§ **Document extract**
Part of the solution to the environmental crises we are facing is the inefficient use of chemical fertilizers, which results in runoff, depleted soils, and increased greenhouse gas emissions. Like food prices, chemical fertilizer prices were already rising before the war, an increasing drain on the budgets of governments providing fertilizer subsidies. Now the invasion is likely to drive them up still further. This could provide a greater incentive to improve efficiency in the application of fertilizers.
More importantly, shocks and crises have become the new norm, which calls for a fundamental reconsideration of how food is produced, traded, and consumed. The increased frequency and severity of shocks, whether as a result of extreme weather events, pandemics, or conflict, means the world needs to diversify where and how food, fertilizer, and energy needs are sourced. The concentration of production and trade in too few places, and by too few companies, is a real threat to global food security.
This does not mean countries should turn inward and seek to become self-sufficient in food production. That would be disastrous and make them even more vulnerable to local or national shocks. Take, for example, the Southern African drought of 2015–2016, which wiped out 30% of the region’s grain production and left 41 million people food insecure. If drought-stricken countries had not been able to import food, the situation would have been much worse. We need more choice, not less. Markets should be diversified at all levels—global, regional, national, and local—in order to build resilience and provide more choices for where affected populations can meet their needs when the next shock arrives.
Achieving such changes will require both short- and long-term action. In the short term, countries should address high prices by avoiding export bans of food staples, diverting food currently destined for biofuel production back to the food supply, and providing social safety nets to consumers and producers.
In the long term, three things are needed.

§ **Task to complete**
In the food security text, how much of the region's grain production did the Southern African drought of 2015–2016 wipe out?

§ **Exercise data**
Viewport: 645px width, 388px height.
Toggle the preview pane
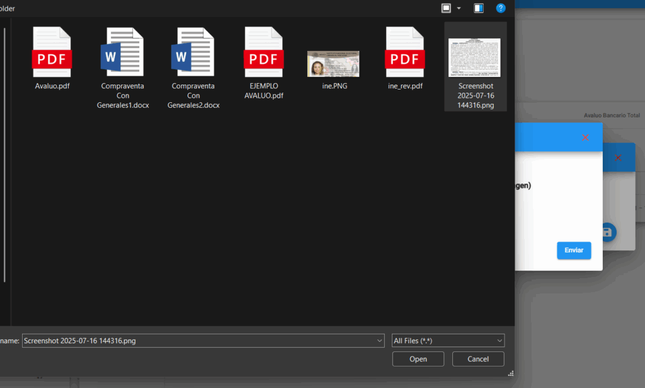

§ **Answer section**
30%